講演会
「フィクションと現実を架橋する想像力ー犬鳴村の現実性を分析する」
・講師:デ・アントーニ アンドレア
2022年6月22日 総人棟1104(16:45-18:15)
報告:中村慶
2022年6月22日、デ・アントーニ アンドレア氏を講師としてお招きし、講演会が開かれた。題目は、「想像力」という大きなテーマを映画『犬鳴村』を題材に考えるというものである。
まず、現代日本を取り巻く、心霊スポットや怪奇現象、宗教観といった内容を体系立てて説明していただいた。日本では、宗教を信じている人の割合は相対的に少ないいっぽうで、超自然的な何か、すなわち霊やオカルトのようなものに心惹かれる人が多いのもまた事実である。さらに現代日本のオカルトを語るうえでは、ネットの普及という出来事が欠かせない。「体験談」や、場所の気味悪さ、暗い歴史といった情報がネット上で共有され重なり合い、心霊スポットなるものが作られていく。また、弱者の武器としての幽霊、という考え方にも言及がなされた。この場合の弱者とは多くの者を含むが、弱者を制度化された歴史に組み入れるものとして霊が機能することもあるとのことである。

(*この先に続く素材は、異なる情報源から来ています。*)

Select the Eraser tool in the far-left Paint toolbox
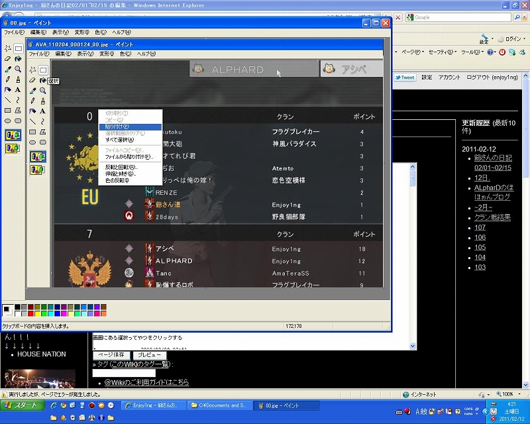 (x=8, y=58)
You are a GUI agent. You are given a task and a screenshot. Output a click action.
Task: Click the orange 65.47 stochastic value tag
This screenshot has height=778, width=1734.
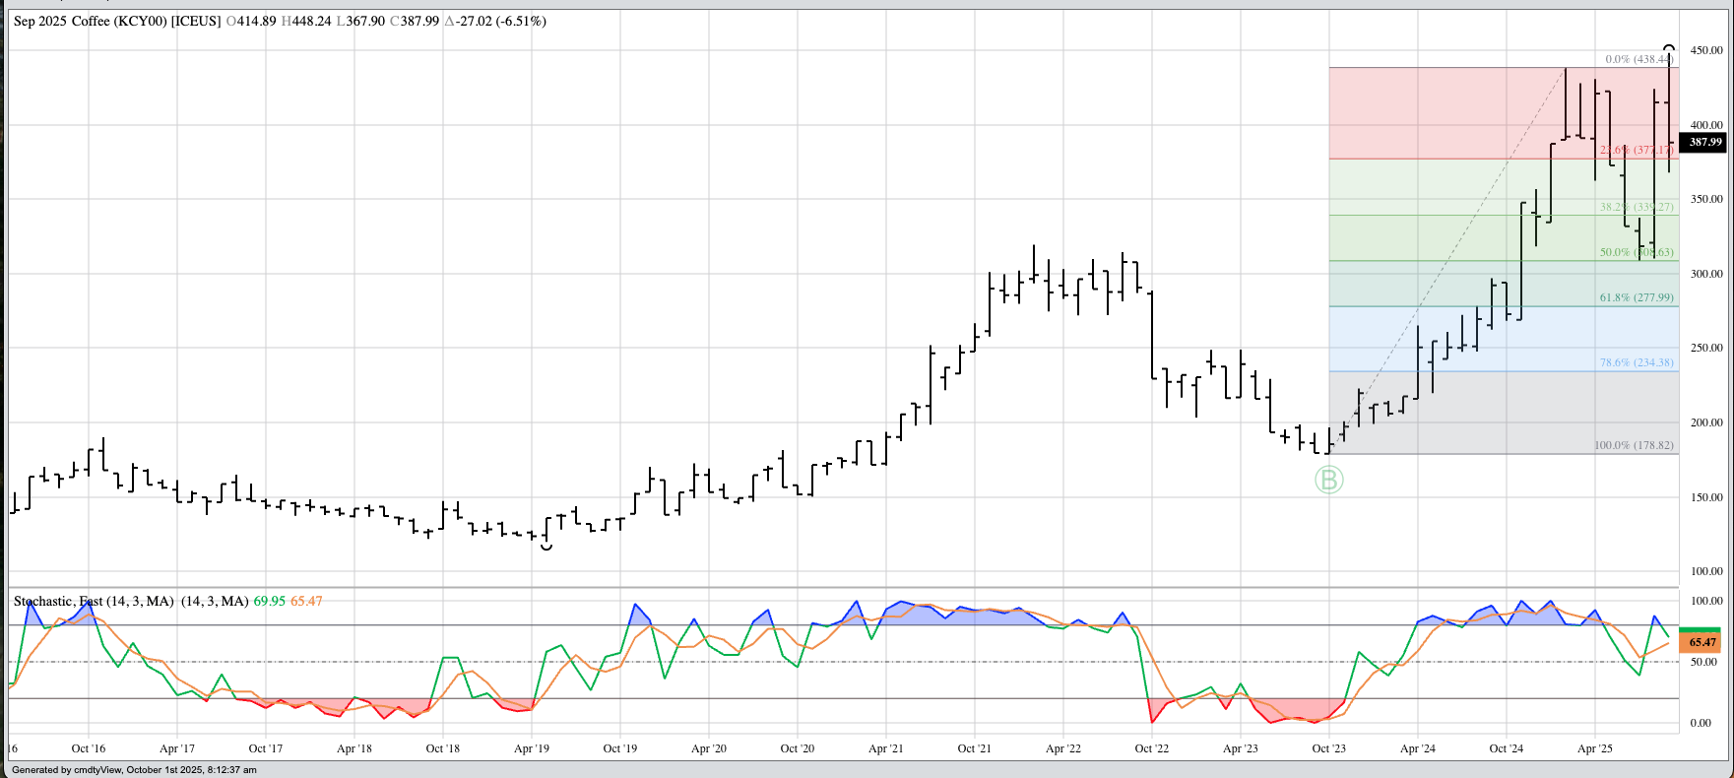[1702, 642]
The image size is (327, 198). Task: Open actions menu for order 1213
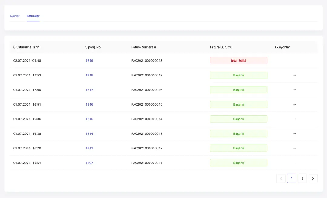pos(294,148)
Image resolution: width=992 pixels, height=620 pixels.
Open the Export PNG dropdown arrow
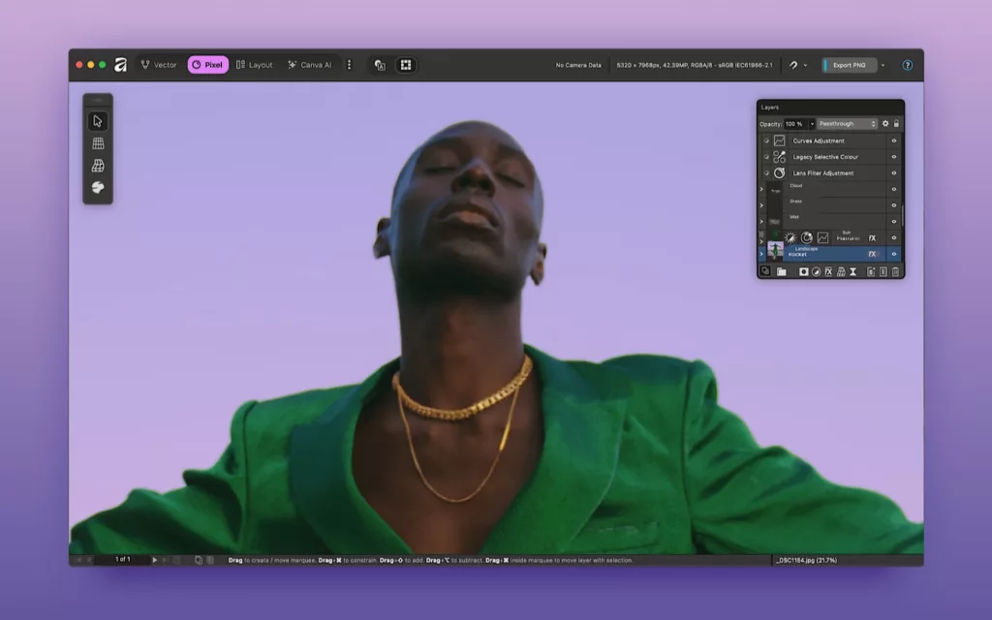[x=883, y=65]
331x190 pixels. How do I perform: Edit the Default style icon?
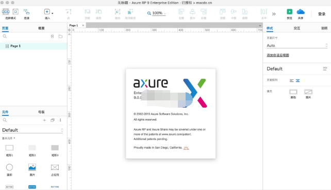[x=325, y=69]
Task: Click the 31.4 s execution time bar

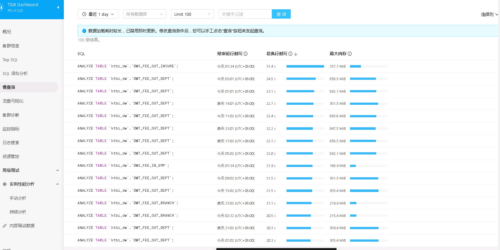Action: coord(305,66)
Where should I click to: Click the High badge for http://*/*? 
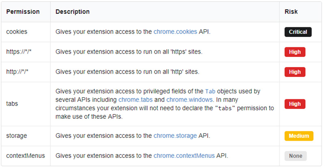[x=295, y=72]
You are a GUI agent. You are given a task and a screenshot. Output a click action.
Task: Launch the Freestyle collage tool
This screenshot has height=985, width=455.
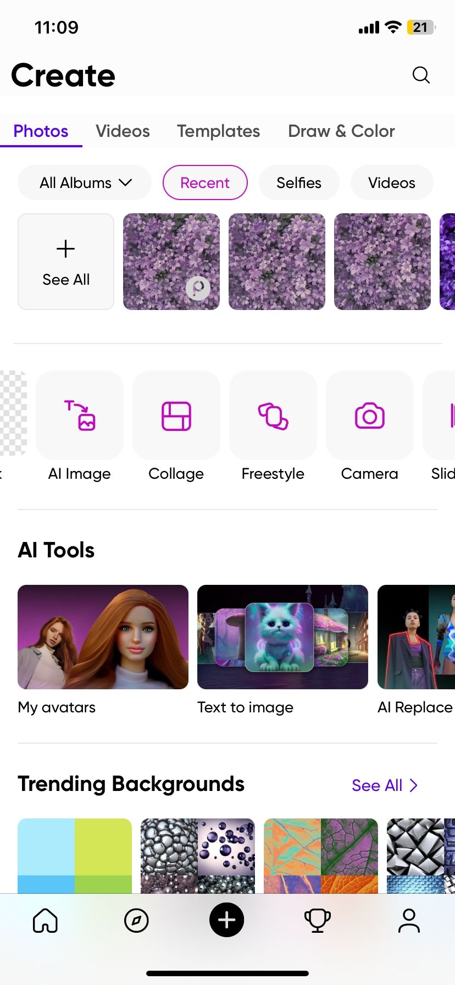pos(273,415)
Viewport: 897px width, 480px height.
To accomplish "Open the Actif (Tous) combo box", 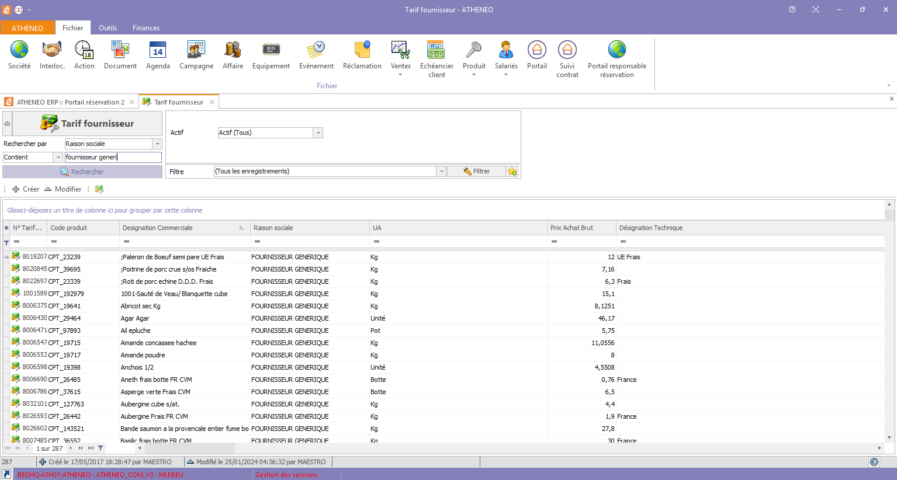I will point(318,133).
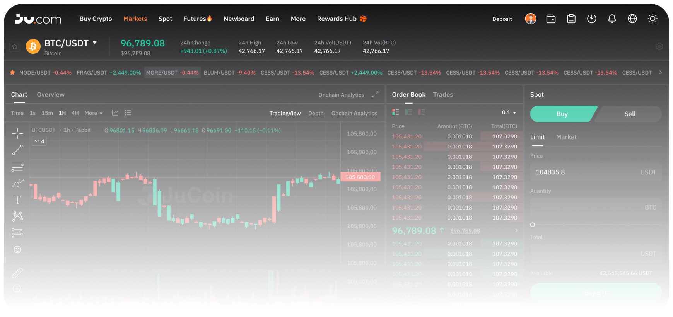The image size is (673, 317).
Task: Pick the text annotation tool
Action: point(17,200)
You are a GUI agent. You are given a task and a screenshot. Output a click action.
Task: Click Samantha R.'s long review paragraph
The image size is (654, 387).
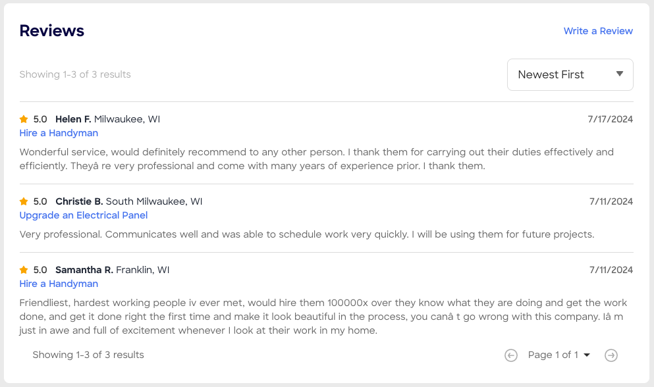click(323, 317)
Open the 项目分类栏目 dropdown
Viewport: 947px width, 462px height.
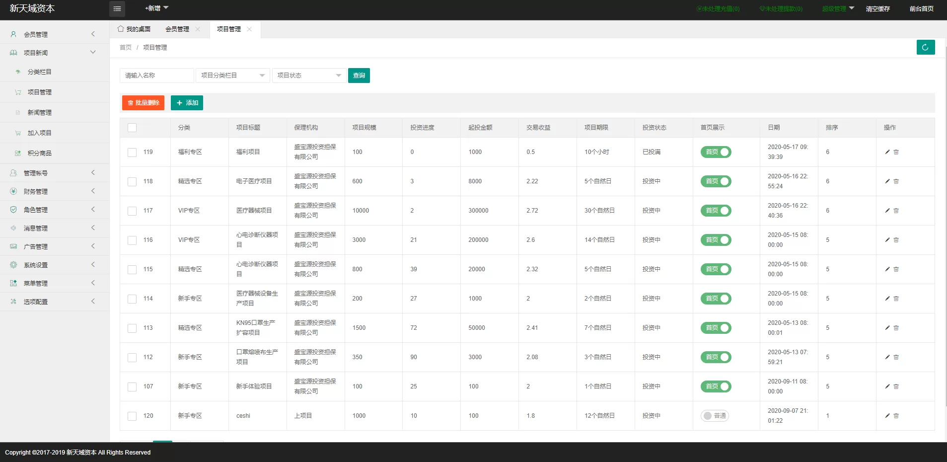232,76
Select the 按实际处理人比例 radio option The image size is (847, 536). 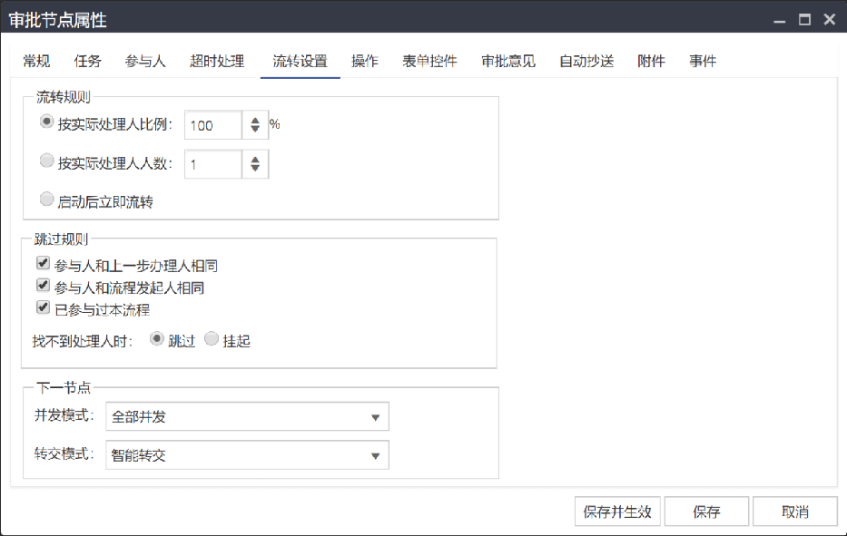pos(47,122)
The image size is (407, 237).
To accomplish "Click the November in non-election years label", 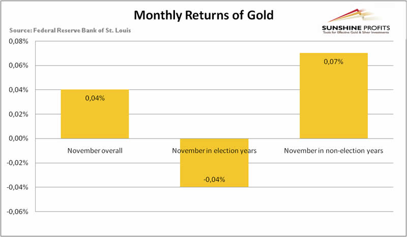I will (x=334, y=151).
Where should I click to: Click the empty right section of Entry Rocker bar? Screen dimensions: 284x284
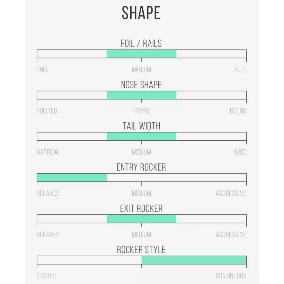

そして、テーマとなる「犬鳴村」の話へと議論が進む。映画『犬鳴村』が公開されるとともに注目が集まり、体験ツアーが組まれたり、やはりネット上での言説が熱気を帯びたりという現象に巻き込まれた「犬鳴村」だが、「犬鳴」という地名も実際にある。そして犬鳴トンネルという、映画でも登場するトンネルは実在し、これは元々「心霊スポット」だった。しかし、犬鳴村を取り巻く都市伝説は多数存在するが、これらはいずれも事実ではないということである。にもかかわらず、なぜ都市伝説化したかというと、実際に現場近くで起きた事故や殺人事件、あるいは誤解を生じさせるような強い文言の看板の目撃談などの偶然が重なり、それらを取り巻く言説がネット空間で増殖、加熱したことが原因だ、というのがデ・アントーニ氏の解説だった。他にも犬鳴村のような形で「都市伝説」の対象になった村はあるが、共通している要素として氏が指摘したのは、「他者」との関わりというものである。犬鳴村であれば、古くから修験道との関係が深いことや、炭鉱の存在により外部からの労働者が存在したことも重要という指摘がなされた。
このように、他者と深く関わる歴史を持つ場所がメディアやネットの影響で言説が絡み合い、心霊スポットに旧犬鳴トンネルについての言説が構築されて、新たな実践(観光や取材、肝試し)によって「確認」され、新たな経験と結びついていく、と氏が最後にまとめられた。また、インターネット上の「経験」はパターン化されていて、大げさになっていることもある。参加者は、映画も含めたメディアが超自然的なものや想像力を加速させる可能性があるということを、深く考えるきっかけをいただいた。
その後の質疑応答では、歴史と場所性の関わり、何かを隠そうとする意識と心霊スポット化の関わりといった幅広い内容の議論が交わされ、活発に意見が飛び交った。